DOCUMENT PASSAGE =

Physicists Detect Rare ‘Chiral Gravitons’ in Quantum Hall States, Validating Parton Theory

Experimental measurements have revealed both low-energy and high-energy chiral gravitons in fractional quantum Hall states, providing long-sought evidence supporting parton theory. The findings introduce a new way to probe hidden quasiparticles in strongly correlated quantum matter and offer fresh insight into the geometry underlying these exotic electronic systems.

Electrons are often thought of as individual particles carrying negative electric charge. Yet under extraordinary conditions, they can behave collectively, producing entirely new forms of excitation that emerge from their coordinated motion rather than from any single electron. These collective excitations, known as quasiparticles, have become central to understanding some of the most unusual states of matter.

Researchers at Nanjing University and collaborating institutions have now reported the observation of multiple chiral gravitons—rare collective excitations predicted to arise in fractional quantum Hall (FQH) systems. Published in Nature Physics, the work provides experimental evidence supporting parton theory, a long-standing framework proposing the existence of quark-like quasiparticles within condensed matter systems.

The discovery also establishes a new experimental strategy for probing hidden quasiparticles that until now had largely remained theoretical.

A decades-old prediction gains experimental support

The quantum Hall effect appears when electrons are confined to an extremely thin layer, cooled to temperatures close to absolute zero, and subjected to a very strong magnetic field. Under these conditions, electrons no longer behave independently. Instead, their interactions generate collective quantum states with unusual properties.

To explain these states, physicists developed parton theory, which proposes that electrons in fractional quantum Hall systems can effectively behave as if they split into smaller, quark-like quasiparticles known as partons. These emergent partons should not be confused with quarks or gluons in particle physics, despite the similar terminology.

ENTRIES =
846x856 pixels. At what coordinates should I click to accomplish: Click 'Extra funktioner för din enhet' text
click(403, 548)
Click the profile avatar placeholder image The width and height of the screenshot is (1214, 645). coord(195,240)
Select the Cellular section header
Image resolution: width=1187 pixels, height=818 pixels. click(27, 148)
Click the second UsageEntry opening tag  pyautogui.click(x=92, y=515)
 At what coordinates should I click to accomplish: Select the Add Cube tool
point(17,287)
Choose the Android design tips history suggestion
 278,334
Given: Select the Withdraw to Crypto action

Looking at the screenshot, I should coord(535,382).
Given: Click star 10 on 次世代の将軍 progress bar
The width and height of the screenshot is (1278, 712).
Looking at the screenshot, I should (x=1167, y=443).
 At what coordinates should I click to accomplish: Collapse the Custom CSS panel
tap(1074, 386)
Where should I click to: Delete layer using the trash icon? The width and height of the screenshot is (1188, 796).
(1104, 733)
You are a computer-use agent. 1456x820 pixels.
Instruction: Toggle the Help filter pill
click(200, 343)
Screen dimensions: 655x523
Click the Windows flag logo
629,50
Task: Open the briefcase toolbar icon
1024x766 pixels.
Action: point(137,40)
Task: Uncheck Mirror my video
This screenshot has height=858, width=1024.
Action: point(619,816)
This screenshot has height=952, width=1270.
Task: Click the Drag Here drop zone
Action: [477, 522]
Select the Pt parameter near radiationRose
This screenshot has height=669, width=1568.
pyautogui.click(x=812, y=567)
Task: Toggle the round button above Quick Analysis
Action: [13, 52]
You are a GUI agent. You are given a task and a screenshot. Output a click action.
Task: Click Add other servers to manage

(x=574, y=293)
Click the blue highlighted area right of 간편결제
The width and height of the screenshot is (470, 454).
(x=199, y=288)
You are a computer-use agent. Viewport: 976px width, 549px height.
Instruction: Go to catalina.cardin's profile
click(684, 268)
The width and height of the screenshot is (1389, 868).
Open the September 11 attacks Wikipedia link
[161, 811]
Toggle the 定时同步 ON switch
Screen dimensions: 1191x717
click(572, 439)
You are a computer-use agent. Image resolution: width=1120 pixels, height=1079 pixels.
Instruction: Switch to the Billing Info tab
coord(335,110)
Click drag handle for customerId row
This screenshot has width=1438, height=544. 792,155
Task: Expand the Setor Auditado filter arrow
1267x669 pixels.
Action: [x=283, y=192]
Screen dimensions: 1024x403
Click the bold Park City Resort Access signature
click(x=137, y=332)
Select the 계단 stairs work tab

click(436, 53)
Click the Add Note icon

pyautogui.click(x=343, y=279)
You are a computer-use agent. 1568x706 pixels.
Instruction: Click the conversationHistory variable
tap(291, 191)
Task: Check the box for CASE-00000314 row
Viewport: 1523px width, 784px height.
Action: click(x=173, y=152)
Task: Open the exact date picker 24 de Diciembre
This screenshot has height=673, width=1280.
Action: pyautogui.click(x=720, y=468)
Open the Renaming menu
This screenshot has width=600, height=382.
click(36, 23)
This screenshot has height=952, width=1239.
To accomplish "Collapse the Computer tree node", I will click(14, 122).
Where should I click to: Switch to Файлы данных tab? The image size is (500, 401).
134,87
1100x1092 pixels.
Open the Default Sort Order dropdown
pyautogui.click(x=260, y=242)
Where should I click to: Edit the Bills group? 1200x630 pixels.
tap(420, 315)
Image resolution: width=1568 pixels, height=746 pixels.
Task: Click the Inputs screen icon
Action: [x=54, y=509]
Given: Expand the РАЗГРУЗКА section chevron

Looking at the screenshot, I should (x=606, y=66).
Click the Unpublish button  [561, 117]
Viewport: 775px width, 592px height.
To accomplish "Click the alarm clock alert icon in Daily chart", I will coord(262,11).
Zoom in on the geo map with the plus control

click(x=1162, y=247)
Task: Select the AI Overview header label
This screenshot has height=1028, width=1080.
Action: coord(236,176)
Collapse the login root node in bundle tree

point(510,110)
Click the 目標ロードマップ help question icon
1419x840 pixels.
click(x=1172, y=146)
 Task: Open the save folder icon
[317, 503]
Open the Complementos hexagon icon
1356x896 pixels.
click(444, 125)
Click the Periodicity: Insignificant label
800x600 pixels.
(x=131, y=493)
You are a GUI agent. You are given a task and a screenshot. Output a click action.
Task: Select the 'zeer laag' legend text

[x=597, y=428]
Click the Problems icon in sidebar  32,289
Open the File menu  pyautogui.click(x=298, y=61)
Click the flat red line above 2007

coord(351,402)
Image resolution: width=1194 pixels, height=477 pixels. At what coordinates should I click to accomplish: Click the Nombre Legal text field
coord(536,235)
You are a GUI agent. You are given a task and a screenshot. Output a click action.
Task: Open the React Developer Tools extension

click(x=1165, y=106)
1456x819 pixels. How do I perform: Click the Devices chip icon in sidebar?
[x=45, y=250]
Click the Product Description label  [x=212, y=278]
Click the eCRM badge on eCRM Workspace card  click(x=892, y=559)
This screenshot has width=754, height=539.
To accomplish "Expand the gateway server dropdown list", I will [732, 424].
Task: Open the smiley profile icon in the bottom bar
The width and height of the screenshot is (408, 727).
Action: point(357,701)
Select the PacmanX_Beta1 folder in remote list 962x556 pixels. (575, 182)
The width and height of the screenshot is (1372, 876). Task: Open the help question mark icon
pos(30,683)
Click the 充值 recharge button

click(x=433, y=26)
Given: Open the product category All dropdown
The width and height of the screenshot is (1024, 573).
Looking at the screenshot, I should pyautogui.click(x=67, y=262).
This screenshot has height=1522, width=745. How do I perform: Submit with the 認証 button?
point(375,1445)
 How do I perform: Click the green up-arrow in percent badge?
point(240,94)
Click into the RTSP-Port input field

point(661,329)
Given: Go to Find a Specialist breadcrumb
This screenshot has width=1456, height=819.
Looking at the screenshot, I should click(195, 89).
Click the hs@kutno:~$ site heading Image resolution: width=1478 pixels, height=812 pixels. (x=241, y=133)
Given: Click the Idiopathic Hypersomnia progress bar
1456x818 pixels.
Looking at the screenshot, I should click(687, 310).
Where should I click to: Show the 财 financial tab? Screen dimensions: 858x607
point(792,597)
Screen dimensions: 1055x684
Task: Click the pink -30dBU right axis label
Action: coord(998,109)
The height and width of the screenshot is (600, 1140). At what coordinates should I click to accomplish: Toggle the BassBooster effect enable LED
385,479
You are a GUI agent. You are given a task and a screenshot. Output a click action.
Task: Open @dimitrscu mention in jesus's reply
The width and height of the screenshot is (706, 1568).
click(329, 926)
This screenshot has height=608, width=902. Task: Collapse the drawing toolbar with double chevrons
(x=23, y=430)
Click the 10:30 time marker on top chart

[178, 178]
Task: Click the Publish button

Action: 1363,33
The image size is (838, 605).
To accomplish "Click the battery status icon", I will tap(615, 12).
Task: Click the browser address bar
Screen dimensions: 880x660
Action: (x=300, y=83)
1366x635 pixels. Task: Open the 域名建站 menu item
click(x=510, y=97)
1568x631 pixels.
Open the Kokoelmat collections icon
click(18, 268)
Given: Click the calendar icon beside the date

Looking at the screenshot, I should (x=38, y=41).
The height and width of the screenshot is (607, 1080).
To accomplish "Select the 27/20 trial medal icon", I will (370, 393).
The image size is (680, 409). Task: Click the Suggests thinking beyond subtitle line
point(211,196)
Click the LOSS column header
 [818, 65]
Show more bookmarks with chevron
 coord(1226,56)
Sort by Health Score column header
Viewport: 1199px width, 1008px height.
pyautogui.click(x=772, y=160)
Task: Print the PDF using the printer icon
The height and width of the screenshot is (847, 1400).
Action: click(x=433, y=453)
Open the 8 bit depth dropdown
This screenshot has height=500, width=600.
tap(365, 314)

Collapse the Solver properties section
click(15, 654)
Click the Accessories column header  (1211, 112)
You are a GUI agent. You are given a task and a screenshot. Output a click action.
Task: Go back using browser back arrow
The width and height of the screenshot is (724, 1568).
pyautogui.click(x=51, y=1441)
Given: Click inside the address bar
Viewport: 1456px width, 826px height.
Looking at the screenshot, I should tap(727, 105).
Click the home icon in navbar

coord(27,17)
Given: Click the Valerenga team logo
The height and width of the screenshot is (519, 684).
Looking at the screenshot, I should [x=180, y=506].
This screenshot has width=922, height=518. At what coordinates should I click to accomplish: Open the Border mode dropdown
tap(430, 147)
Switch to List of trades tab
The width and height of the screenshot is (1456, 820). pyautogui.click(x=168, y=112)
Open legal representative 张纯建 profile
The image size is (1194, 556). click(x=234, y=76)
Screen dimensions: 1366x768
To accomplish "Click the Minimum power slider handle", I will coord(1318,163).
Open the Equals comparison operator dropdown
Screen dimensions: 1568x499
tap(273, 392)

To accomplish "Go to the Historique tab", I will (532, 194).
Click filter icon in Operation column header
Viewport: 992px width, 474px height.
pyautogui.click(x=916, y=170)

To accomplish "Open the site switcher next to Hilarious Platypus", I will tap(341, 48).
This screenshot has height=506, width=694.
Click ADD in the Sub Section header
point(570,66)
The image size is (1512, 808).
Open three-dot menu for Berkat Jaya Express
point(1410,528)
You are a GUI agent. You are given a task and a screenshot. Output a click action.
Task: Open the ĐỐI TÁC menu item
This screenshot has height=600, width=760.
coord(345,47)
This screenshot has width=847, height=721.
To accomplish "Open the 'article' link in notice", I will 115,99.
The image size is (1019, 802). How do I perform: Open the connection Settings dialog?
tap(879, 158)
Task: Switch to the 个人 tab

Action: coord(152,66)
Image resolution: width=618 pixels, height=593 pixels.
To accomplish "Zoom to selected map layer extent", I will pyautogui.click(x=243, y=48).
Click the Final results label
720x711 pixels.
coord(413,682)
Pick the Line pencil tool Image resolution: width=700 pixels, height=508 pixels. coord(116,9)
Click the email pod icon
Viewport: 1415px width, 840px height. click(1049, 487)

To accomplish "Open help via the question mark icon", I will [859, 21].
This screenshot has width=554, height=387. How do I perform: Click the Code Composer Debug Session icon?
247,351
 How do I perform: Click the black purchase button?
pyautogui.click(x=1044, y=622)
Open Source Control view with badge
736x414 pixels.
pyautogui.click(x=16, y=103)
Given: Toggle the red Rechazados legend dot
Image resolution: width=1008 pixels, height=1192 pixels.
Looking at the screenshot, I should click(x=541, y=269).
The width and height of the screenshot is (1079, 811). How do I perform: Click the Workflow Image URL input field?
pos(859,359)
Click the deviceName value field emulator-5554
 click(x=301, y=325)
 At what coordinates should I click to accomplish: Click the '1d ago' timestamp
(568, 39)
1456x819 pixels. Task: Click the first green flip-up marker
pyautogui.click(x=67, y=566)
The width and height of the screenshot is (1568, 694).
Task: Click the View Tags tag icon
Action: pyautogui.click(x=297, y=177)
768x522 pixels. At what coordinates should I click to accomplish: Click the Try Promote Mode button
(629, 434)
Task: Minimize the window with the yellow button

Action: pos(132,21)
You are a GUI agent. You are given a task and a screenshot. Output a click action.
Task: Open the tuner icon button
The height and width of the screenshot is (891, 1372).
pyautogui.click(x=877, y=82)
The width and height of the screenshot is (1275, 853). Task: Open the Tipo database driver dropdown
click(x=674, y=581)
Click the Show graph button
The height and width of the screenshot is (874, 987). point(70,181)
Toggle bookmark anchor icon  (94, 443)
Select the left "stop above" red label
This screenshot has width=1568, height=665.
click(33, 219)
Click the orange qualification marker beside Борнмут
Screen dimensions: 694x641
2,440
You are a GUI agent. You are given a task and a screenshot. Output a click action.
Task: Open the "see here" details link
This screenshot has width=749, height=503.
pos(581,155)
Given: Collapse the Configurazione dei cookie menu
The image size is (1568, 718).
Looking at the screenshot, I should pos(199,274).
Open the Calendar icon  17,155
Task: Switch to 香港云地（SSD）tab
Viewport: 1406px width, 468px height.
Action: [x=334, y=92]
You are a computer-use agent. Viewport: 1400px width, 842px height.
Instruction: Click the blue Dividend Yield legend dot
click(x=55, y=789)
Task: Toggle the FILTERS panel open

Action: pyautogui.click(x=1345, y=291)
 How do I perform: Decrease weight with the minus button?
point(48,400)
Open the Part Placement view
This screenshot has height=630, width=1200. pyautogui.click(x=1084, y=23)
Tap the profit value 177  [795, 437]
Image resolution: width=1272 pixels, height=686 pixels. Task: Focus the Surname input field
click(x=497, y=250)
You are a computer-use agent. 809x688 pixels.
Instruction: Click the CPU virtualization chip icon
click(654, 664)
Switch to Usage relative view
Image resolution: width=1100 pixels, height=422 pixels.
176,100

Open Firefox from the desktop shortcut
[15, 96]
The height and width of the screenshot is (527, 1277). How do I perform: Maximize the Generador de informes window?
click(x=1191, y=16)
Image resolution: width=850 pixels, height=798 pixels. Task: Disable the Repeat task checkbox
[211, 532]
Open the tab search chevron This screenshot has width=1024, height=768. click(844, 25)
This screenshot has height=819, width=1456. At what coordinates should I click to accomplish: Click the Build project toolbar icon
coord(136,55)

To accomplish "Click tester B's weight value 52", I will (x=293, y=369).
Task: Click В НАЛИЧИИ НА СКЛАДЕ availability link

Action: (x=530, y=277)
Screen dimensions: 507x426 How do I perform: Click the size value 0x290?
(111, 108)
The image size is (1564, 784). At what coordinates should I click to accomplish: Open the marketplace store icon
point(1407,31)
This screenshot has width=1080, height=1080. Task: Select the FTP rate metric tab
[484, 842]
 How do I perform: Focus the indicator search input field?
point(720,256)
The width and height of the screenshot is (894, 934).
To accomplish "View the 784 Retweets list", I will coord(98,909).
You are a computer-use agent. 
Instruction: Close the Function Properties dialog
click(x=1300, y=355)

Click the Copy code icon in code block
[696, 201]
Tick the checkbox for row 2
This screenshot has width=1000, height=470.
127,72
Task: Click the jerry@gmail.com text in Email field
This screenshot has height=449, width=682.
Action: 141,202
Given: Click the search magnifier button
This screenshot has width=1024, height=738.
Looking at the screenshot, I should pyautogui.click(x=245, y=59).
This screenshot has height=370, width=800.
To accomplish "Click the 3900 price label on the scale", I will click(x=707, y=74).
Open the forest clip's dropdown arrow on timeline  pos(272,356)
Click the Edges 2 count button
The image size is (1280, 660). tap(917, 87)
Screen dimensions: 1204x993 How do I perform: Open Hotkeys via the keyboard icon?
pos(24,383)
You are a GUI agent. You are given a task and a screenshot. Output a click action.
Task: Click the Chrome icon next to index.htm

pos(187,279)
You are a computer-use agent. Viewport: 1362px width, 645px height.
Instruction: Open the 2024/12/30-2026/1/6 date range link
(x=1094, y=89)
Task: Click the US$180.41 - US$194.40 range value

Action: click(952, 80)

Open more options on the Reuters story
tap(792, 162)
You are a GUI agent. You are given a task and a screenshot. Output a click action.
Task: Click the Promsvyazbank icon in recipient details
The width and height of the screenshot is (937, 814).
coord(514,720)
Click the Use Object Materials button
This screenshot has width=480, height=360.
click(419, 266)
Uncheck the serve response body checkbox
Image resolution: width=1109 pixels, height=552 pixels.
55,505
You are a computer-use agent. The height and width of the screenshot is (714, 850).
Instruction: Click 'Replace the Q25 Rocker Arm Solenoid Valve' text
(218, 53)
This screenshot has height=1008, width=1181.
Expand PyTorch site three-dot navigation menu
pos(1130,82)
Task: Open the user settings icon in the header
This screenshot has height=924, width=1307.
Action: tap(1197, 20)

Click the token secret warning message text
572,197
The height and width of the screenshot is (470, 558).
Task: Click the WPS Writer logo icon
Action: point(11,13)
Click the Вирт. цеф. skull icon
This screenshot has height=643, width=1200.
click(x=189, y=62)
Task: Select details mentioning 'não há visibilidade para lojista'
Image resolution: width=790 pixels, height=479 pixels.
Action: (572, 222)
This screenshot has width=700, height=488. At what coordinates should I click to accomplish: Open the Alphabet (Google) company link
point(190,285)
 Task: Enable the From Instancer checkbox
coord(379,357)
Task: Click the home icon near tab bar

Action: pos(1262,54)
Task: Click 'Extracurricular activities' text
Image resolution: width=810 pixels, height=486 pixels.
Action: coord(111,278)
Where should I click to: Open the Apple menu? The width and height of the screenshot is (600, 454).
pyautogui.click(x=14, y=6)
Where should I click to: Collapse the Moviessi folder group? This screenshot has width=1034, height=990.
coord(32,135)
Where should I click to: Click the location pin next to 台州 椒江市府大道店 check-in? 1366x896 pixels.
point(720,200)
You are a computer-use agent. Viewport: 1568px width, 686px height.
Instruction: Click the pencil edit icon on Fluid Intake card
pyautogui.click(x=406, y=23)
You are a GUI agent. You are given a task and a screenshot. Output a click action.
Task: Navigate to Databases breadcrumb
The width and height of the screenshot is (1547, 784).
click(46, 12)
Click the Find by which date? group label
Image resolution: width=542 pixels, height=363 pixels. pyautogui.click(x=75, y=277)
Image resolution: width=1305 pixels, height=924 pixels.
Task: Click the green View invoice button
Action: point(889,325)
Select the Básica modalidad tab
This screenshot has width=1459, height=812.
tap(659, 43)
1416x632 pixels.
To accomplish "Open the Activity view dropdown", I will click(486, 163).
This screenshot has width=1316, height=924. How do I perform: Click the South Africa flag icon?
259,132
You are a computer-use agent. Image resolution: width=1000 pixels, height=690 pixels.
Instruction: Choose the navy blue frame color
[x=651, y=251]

AIM 1 =
Please arrange the listing as a Markdown table with the columns Row and Listing line, from the first line of the listing up to and including the line containing "point(17,287)". Leave out blank lines.
AIM 2 =
Pick up the chiral graviton article where it stops and continue it.

EXPECTED OUTPUT 1 =
| Row | Listing line |
|---|---|
| 1 | 846x856 pixels. At what coordinates should I click to accomplish: Click 'Extra funktioner för din enhet' text |
| 2 | click(403, 548) |
| 3 | Click the profile avatar placeholder image The width and height of the screenshot is (1214, 645). coord(195,240) |
| 4 | Select the Cellular section header |
| 5 | Image resolution: width=1187 pixels, height=818 pixels. click(27, 148) |
| 6 | Click the second UsageEntry opening tag  pyautogui.click(x=92, y=515) |
| 7 |  At what coordinates should I click to accomplish: Select the Add Cube tool |
| 8 | point(17,287) |

EXPECTED OUTPUT 2 =
More recently, theoretical work suggested that tiny fluctuations in a system’s quantum metric—a quantity describing the “shape” of a quantum state—could generate collective spin-2 excitations called chiral gravitons.

Although these gravitons were predicted theoretically, obtaining convincing experimental evidence had proved difficult.

Two graviton modes reveal a more complex picture

Senior author Lingjie Du explained that previous experiments had identified only one type of chiral graviton.

“In fractional quantum Hall (FQH) states around half filling, we observed only one kind of chiral graviton mode, now referred to as the low-energy graviton,” Du told Phys.org.

The latest experiments uncovered something unexpected. In fractional quantum Hall states around quarter filling, including filling factors v = 2/7 and 2/9, the researchers detected not only the familiar low-energy graviton but also a distinct high-energy graviton.

According to Du, this observation carries important implications.

“Later, around quarter filling, at filling factors such as v = 2/7 and 2/9, we observed a high-energy graviton in addition to the low-energy one. This finding is significant.”

He explained that the team’s earlier work in 2024 had shown that graviton energy scales with the fractional charge associated with a fractional quantum Hall state. Detecting two graviton modes within the same quantum Hall state therefore points to the existence of two different fractional charges, a result that fits naturally within parton theory.

Detecting hidden quasiparticles through light scattering

Earlier experiments had successfully measured only the lower-energy graviton. Observing the higher-energy excitation remained an important objective because it could provide stronger evidence for hidden partons.

“The partons discussed here are fractionally charged, quark-like quasiparticles, distinct from anyons, which can also carry fractional charge but obey anyonic statistics,” Du explained.

To search for these higher-energy excitations, the researchers employed circularly polarized resonant inelastic light scattering, a technique capable of revealing subtle excitations inside a material.

Their experiments examined two-dimensional electron gases confined within single quantum wells. Measurements were performed at approximately 50 millikelvin under magnetic fields reaching 14 tesla, conditions necessary for the fractional quantum Hall effect to emerge.

Du said the approach allowed the team to probe both the spin and energy of graviton modes in the previously inaccessible high-energy regime.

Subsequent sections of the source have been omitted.